• _Task details_
Convert the stretch of the listing below from the line containing "The image size is (819, 1456)." through the line containing "Action: pyautogui.click(x=876, y=230)", both included, into a JSON list of strings with one string per line and blank lines omitted.

• _Records supplied_
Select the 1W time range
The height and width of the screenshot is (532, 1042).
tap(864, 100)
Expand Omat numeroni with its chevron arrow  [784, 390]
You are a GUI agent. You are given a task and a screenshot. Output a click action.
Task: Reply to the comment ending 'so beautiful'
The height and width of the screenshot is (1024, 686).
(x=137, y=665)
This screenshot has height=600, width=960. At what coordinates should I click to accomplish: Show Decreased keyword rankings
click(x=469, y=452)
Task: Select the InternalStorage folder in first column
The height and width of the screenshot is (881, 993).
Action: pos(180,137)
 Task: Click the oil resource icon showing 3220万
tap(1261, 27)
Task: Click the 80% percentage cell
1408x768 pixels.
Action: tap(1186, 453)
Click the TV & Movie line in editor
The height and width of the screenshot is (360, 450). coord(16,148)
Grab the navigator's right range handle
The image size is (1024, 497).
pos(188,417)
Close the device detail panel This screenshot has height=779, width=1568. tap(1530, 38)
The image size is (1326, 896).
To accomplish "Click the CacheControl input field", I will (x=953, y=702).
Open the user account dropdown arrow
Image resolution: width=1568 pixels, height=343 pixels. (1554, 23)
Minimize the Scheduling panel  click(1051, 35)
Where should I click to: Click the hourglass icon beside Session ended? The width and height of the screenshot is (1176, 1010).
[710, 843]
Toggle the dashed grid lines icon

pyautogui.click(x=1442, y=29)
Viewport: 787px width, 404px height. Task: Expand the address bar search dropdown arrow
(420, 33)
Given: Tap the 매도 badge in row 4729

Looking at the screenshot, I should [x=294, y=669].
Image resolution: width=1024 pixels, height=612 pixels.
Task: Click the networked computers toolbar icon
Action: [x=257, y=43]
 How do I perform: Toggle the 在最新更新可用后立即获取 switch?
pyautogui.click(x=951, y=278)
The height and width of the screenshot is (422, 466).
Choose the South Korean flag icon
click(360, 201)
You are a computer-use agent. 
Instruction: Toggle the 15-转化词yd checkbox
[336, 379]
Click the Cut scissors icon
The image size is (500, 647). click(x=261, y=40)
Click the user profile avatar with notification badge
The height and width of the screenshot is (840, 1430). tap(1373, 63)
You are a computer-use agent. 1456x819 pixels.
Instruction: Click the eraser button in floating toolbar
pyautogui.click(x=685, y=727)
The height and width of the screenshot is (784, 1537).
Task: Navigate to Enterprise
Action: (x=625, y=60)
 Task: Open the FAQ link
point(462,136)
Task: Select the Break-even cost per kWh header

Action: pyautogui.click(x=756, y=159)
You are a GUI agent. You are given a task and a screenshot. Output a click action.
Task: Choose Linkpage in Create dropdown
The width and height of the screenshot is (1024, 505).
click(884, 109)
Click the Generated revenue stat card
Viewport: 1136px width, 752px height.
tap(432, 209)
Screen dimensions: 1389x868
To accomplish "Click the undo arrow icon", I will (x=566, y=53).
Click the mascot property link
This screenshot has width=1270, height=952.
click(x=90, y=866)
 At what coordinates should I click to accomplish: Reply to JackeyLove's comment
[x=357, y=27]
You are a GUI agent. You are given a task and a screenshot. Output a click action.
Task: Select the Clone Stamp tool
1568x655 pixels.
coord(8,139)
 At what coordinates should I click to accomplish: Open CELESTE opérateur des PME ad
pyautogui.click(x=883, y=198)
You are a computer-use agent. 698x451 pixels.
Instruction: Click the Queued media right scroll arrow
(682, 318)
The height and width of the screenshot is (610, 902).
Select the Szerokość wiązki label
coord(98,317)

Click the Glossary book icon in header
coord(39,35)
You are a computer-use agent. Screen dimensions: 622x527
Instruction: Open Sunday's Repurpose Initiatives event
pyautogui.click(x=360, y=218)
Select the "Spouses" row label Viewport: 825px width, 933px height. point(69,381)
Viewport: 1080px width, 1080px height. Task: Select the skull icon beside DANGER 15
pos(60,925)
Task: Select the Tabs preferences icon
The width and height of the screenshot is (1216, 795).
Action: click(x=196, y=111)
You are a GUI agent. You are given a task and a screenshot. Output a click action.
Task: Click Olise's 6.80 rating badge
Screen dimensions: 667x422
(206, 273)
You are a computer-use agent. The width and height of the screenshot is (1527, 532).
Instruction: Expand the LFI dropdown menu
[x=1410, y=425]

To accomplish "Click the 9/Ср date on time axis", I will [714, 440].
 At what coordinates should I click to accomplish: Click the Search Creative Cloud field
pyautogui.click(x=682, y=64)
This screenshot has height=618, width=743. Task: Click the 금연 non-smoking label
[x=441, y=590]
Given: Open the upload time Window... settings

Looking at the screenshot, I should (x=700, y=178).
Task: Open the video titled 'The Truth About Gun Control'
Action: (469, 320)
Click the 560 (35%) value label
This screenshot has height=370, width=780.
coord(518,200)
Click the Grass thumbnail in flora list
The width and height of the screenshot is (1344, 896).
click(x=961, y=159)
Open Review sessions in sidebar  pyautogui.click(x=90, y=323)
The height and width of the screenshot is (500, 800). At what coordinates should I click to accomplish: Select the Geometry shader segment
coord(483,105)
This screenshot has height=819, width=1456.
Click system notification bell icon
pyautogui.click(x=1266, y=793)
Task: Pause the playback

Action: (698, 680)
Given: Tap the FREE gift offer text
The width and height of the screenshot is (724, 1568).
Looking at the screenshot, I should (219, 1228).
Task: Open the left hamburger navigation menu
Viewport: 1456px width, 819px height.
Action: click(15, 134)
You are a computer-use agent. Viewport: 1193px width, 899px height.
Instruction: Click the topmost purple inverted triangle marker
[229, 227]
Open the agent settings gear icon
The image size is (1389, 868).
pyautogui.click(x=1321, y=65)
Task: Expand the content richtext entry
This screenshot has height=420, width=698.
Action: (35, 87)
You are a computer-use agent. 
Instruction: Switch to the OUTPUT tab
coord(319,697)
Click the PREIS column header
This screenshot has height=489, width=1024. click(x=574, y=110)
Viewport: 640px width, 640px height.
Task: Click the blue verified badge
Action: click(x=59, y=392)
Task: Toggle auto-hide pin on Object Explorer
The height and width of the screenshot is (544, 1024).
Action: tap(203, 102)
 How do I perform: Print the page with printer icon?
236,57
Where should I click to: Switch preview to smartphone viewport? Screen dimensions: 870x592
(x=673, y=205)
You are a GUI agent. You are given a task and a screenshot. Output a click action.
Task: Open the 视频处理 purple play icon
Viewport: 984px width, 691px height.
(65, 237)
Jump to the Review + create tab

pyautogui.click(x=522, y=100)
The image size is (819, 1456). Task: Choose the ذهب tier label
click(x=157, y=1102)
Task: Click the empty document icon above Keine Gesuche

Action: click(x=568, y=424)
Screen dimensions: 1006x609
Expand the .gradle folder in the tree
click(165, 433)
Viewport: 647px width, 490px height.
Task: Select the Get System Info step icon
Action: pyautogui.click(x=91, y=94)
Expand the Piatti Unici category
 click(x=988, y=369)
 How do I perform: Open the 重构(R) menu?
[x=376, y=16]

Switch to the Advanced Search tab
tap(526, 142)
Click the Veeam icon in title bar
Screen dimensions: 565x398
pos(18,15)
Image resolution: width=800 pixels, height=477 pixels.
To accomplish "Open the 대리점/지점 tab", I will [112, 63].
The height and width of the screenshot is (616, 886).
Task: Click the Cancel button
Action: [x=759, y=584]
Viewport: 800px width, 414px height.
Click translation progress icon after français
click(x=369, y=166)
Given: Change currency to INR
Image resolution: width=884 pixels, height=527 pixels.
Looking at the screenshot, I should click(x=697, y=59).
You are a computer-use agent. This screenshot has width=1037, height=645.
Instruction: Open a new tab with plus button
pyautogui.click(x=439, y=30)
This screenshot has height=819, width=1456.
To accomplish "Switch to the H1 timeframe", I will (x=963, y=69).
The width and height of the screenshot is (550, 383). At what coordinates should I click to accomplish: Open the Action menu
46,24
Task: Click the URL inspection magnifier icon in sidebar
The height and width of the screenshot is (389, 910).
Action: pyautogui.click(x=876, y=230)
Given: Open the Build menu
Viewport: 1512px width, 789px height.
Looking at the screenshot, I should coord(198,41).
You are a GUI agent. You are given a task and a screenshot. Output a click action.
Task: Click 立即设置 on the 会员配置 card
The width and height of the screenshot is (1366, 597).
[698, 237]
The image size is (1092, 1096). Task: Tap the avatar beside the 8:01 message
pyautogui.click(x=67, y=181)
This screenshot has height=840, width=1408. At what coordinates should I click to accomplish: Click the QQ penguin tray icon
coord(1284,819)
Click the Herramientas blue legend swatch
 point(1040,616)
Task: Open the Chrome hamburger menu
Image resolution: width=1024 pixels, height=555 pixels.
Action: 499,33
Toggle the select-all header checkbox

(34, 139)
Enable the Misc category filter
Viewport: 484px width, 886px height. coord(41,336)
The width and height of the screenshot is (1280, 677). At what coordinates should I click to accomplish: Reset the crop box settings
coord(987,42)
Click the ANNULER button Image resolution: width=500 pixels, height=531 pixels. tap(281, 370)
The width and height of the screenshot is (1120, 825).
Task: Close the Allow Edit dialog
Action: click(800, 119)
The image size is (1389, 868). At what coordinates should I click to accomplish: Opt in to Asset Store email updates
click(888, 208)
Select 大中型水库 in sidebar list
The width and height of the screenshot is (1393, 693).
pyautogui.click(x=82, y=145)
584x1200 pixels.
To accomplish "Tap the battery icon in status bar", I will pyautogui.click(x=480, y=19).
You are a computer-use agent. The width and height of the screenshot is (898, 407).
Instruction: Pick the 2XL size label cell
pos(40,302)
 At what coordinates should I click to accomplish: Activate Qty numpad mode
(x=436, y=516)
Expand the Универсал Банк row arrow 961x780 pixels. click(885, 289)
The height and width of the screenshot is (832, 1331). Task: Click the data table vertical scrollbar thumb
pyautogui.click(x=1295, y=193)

• _Full answer_
[
  "The image size is (819, 1456). Task: Choose the ذهب tier label",
  "click(x=157, y=1102)",
  "Task: Click the empty document icon above Keine Gesuche",
  "Action: click(x=568, y=424)",
  "Screen dimensions: 1006x609",
  "Expand the .gradle folder in the tree",
  "click(165, 433)",
  "Viewport: 647px width, 490px height.",
  "Task: Select the Get System Info step icon",
  "Action: pyautogui.click(x=91, y=94)",
  "Expand the Piatti Unici category",
  " click(x=988, y=369)",
  " How do I perform: Open the 重构(R) menu?",
  "[x=376, y=16]",
  "Switch to the Advanced Search tab",
  "tap(526, 142)",
  "Click the Veeam icon in title bar",
  "Screen dimensions: 565x398",
  "pos(18,15)",
  "Image resolution: width=800 pixels, height=477 pixels.",
  "To accomplish \"Open the 대리점/지점 tab\", I will [112, 63].",
  "The height and width of the screenshot is (616, 886).",
  "Task: Click the Cancel button",
  "Action: [x=759, y=584]",
  "Viewport: 800px width, 414px height.",
  "Click translation progress icon after français",
  "click(x=369, y=166)",
  "Given: Change currency to INR",
  "Image resolution: width=884 pixels, height=527 pixels.",
  "Looking at the screenshot, I should click(x=697, y=59).",
  "You are a computer-use agent. This screenshot has width=1037, height=645.",
  "Instruction: Open a new tab with plus button",
  "pyautogui.click(x=439, y=30)",
  "This screenshot has height=819, width=1456.",
  "To accomplish \"Switch to the H1 timeframe\", I will (x=963, y=69).",
  "The width and height of the screenshot is (550, 383). At what coordinates should I click to accomplish: Open the Action menu",
  "46,24",
  "Task: Click the URL inspection magnifier icon in sidebar",
  "The height and width of the screenshot is (389, 910).",
  "Action: pyautogui.click(x=876, y=230)"
]